Elizabeth Eckford and Hazel Bryan were yoked together in Little Rock, Arkansas, in 1957, when 15-year-old Elizabeth was one of nine African American students trying to integrate a high school and Hazel, a white girl standing right behind her, shrieked: “Go home, nigger! Go back to Africa!” At that exact moment, a photographer snapped their picture.

That instantly notorious photograph (above) sent a dual message: the racism of Southern whites, the saintliness of those who stood up for equal rights and opportunities. (Two days later, President Eisenhower sent in the 101st Airborne Division to escort the Little Rock Nine into Central High School.)  But that photo wasn’t the end of this story — it was the beginning.

Fifty miles away, 11-year-old Bill Clinton was seeing the drama through Elizabeth Eckford’s eyes — and losing his racial prejudice. In l963, when Elizabeth was 21, a chastened and changed Hazel called her to apologize.  They met. Appeared together on Oprah. Became poster girls for racial reconciliation.

Well, yes. And no.

In “Elizabeth and Hazel: Two Women of Little Rock,” veteran journalist David Margolick gets extraordinary access to both women and, for the first time, tells a story that is almost novelistic in its complexity. It’s not about race, really. Or issues. This story is about two women who are as complex as we like to think we are — and how a split second did and didn’t define their lives. [To read an excerpt, click here. To buy the book from Amazon, click here. For the Kindle edition, click here.]  

Update, from the Times review:

After Central, Elizabeth had dropped out of college and spent five years in the Army. She eventually earned a history degree from Central State University in Ohio, and found work back in Little Rock. Wary of men, by 1980 she was a single mother of two sons and on disability for recurrent depression. Overwhelmed, she sometimes “couldn’t stand to be around her children,” we learn; they spent time in foster care. One of her sons, also depressed, would later be killed by police bullets after firing a weapon aimlessly in the street. Elizabeth, the author tells us, was often “morose and antisocial,” and received a diagnosis of post-traumatic stress disorder.

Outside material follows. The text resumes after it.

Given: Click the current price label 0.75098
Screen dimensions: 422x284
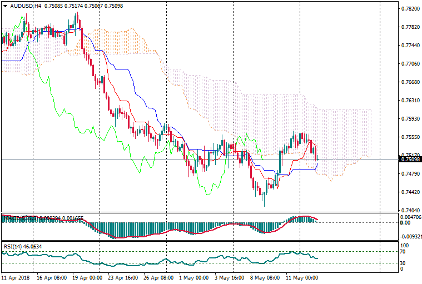Looking at the screenshot, I should coord(409,160).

Elizabeth and Hazel seemed in sympathy when they appeared on “Oprah” together in 1999. They left the studio “feeling equally abused” by the show’s host, according to Margolick. In his telling, Oprah Winfrey was brusque, telegraphing her disapproval of any friendship between the women. She “had gone out of her way to be hateful, Elizabeth felt.”

Life leaves memories and scars: who really moved on? 

And then a big one for us: We know how deep the racial divide is in this country — how do we move on?